シナリオのない物語

さて、物語を始めよう。
テーマは「北海道移住」に関するものだ。
「引っ越し」と少し違うのは、働く環境も付き合う人も身を置く場所も、生活すべてが変わる可能性があるということだ。
移住することが、リセットになるのか、リボーンになるのか、それは人それぞれだけれど、それなりの冒険になることは間違いない。北海道を拓いた先人たちがそうであったように、時代が変われども移住と開拓にはかならずや冒険がつきまとうものだということも、頭の隅に置いておく必要があるだろう。
いま私たちの社会は人類史に残る厄災と混乱の中にあり、あらゆる社会環境が急速に変わりつつある。このような変化の中でテレワークやワーケーションという言葉がスポットを浴び、日本全国の地方自治体がもろ手を挙げて迎え入れようと準備を整えている。あからさまに言えば、この小冊子もまたその呼び水になればという思いから作られたものだ。だから、そんなつもりで読んでいただければ、この小冊子の目的は達成されることとなる。
とはいえ、移住をする人の気持ちは実に複雑であり、同時に驚くほど単純であったりもする。これは、自分自身が何のツテも持たずに移住した人間としての正直な気持ちである。そして、僕の周りにいる移住してきた人たちの多くも、自分の心に灯ったぼんやりとした明かりを頼りにやってきた人がほとんどだ。
手探りで歩きながら準備を整え、いくつもの課題を乗り越えつつ、そのぼんやりとした灯りを信じて自らの生活基盤を形づくる。その中に自分らしく生きる意味を見出し、手助けしてくれる人が現れ、だからこそ腹の底から笑い合える仲間ができるのだろう。
自分らしく生きるということは、歩み続ける中で成熟していくものだから、いくら算盤を弾いても、その通りになるとは限らない。どこを選んでも多くの場合、予想外の出来事が待ち受けている。
ただ、あなたの心に灯った明かりの方向が北の大地であったとするなら、同じベクトルを持つ同質の民として、僕たちが生活する環境についてお伝えすることはできるし、何か響いてくれるものもあるだろう。
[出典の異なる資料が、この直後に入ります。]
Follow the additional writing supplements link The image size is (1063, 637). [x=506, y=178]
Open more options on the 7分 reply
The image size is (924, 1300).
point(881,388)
それは利便性の類いではなく、もっとセンシティブなものだ。
この小冊子はそのような気持ちを抱きながら制作した。
極私的な話で恐縮だが、僕が移住して3年ほどが経ったとき、「この町には何もないんだよねえ」と少しばかりいい気になって漏らしたことがある。その言葉を、道産子の友人は聞き漏らさなかった。
「まだあちら側に軸足があるんだね」
このひと言は僕の定まらなかったお尻を、落ち着かせてくれることに役立った。自分はいったい何を欲しがっていたのだろうと自問自答したとき、ようやく僕はこの土地で生きることの素晴らしさを再認識することができたのだ。
これから移住という冒険に旅立ちたい人も、なんとなく北の生活に憧れを抱く人も、この小冊子によって中富良野という小さな町に関心を持っていただけたなら、編集者としてこの上ない喜びだ。執筆、そしてインタビューにご協力いただいた方々にこの場を借りてお礼申し上げたい。
人は自然の中にあってこそ学ぶこと多く、まして北国の生活はより深い思索と工夫を求められる。その中で生き生きと暮らす自分を俯瞰することができるなら、北の大地ほどおもしろい舞台はない。そこにあなただけの物語が生まれる。

「ナカフライフ」編集長 加藤雅明

北海道って、ゾウの顔に似てない?
あ、なるほど〜。
ちょうど目のあたりが中富良野かな。

中富良野って、どの辺り?と思ったら、このゾウさんの絵を思い出してください。ちっちゃいおめめだけれど、ちょうど北海道の真ん中にあることがお分かりでしょう。 中富良野町は、実はどこに行くにも便利な町なんです。生活するうえで行動半径を広く保てるのは、とっても助かります。
もうひとつ。統計的に自然災害が少ないエリアでもあります。でも、防災対策は念入りに行われています。
便利で安心、そして綺麗! ほっかいゾウのおめめは、そんな場所です。